WHAT IS ASKED:
Lay out every item below as a Markdown table with the columns "Row" and "Line". Put one non-blank line per row, numbered in order, and leave out the pictures.

[start of SUPPLIED MATERIAL]

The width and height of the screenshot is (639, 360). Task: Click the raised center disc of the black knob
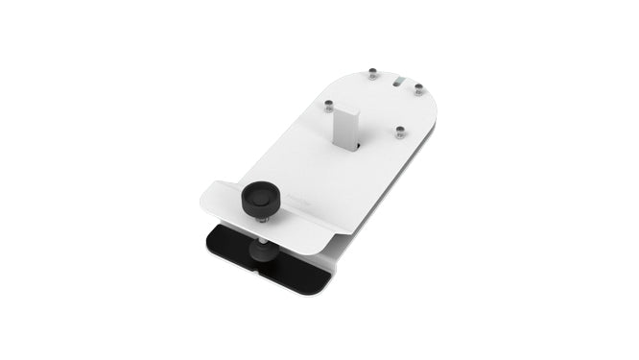pyautogui.click(x=258, y=195)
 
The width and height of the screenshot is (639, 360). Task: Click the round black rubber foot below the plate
pyautogui.click(x=262, y=252)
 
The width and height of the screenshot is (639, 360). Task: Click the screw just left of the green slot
pyautogui.click(x=372, y=73)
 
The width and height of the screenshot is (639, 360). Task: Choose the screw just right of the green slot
pyautogui.click(x=419, y=89)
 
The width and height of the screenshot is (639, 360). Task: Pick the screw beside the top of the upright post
pyautogui.click(x=329, y=102)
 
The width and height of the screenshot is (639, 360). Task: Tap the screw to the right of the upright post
pyautogui.click(x=400, y=132)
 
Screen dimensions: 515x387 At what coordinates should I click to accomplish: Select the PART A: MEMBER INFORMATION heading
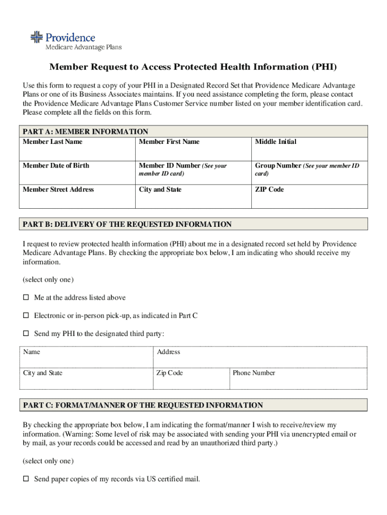tap(85, 131)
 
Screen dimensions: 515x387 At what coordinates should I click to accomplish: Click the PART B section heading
tap(127, 224)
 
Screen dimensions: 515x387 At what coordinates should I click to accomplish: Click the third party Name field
tap(86, 358)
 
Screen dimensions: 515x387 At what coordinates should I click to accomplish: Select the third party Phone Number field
tap(299, 379)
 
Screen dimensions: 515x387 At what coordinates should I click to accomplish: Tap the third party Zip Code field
tap(191, 379)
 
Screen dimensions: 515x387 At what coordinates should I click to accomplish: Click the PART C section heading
tap(143, 405)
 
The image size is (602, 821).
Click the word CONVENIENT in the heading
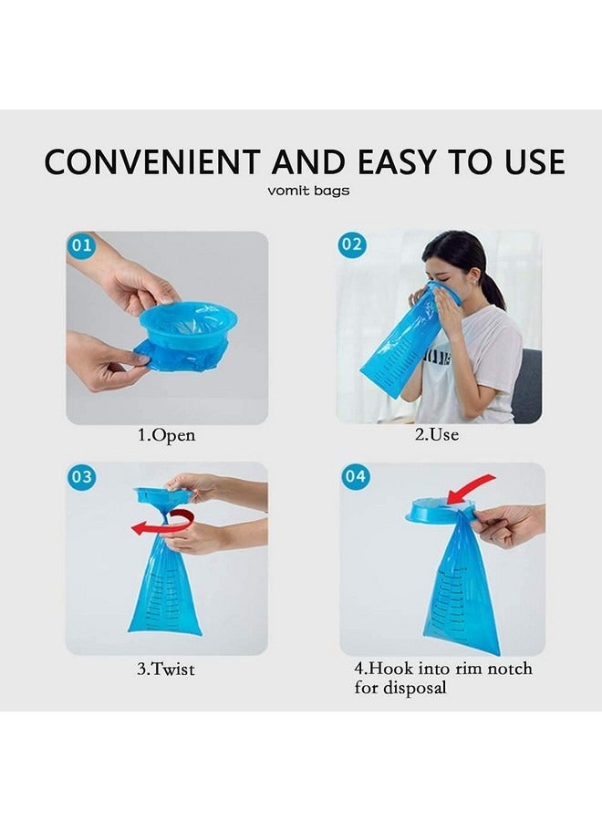[x=151, y=161]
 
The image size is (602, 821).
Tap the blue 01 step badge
[x=80, y=245]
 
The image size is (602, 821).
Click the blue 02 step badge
[x=351, y=244]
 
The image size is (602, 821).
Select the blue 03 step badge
[x=81, y=476]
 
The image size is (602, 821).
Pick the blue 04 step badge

[end of SUPPLIED MATERIAL]

TASK ANSWER:
| Row | Line |
|---|---|
| 1 | The width and height of the screenshot is (639, 360). Task: Click the raised center disc of the black knob |
| 2 | pyautogui.click(x=258, y=195) |
| 3 | The width and height of the screenshot is (639, 360). Task: Click the round black rubber foot below the plate |
| 4 | pyautogui.click(x=262, y=252) |
| 5 | The width and height of the screenshot is (639, 360). Task: Click the screw just left of the green slot |
| 6 | pyautogui.click(x=372, y=73) |
| 7 | The width and height of the screenshot is (639, 360). Task: Choose the screw just right of the green slot |
| 8 | pyautogui.click(x=419, y=89) |
| 9 | The width and height of the screenshot is (639, 360). Task: Pick the screw beside the top of the upright post |
| 10 | pyautogui.click(x=329, y=102) |
| 11 | The width and height of the screenshot is (639, 360). Task: Tap the screw to the right of the upright post |
| 12 | pyautogui.click(x=400, y=132) |
| 13 | Screen dimensions: 515x387 At what coordinates should I click to accomplish: Select the PART A: MEMBER INFORMATION heading |
| 14 | tap(85, 131) |
| 15 | Screen dimensions: 515x387 At what coordinates should I click to accomplish: Click the PART B section heading |
| 16 | tap(127, 224) |
| 17 | Screen dimensions: 515x387 At what coordinates should I click to accomplish: Click the third party Name field |
| 18 | tap(86, 358) |
| 19 | Screen dimensions: 515x387 At what coordinates should I click to accomplish: Select the third party Phone Number field |
| 20 | tap(299, 379) |
| 21 | Screen dimensions: 515x387 At what coordinates should I click to accomplish: Tap the third party Zip Code field |
| 22 | tap(191, 379) |
| 23 | Screen dimensions: 515x387 At what coordinates should I click to accomplish: Click the PART C section heading |
| 24 | tap(143, 405) |
| 25 | The image size is (602, 821). |
| 26 | Click the word CONVENIENT in the heading |
| 27 | [x=151, y=161] |
| 28 | The image size is (602, 821). |
| 29 | Tap the blue 01 step badge |
| 30 | [x=80, y=245] |
| 31 | The image size is (602, 821). |
| 32 | Click the blue 02 step badge |
| 33 | [x=351, y=244] |
| 34 | The image size is (602, 821). |
| 35 | Select the blue 03 step badge |
| 36 | [x=81, y=476] |
| 37 | The image size is (602, 821). |
| 38 | Pick the blue 04 step badge |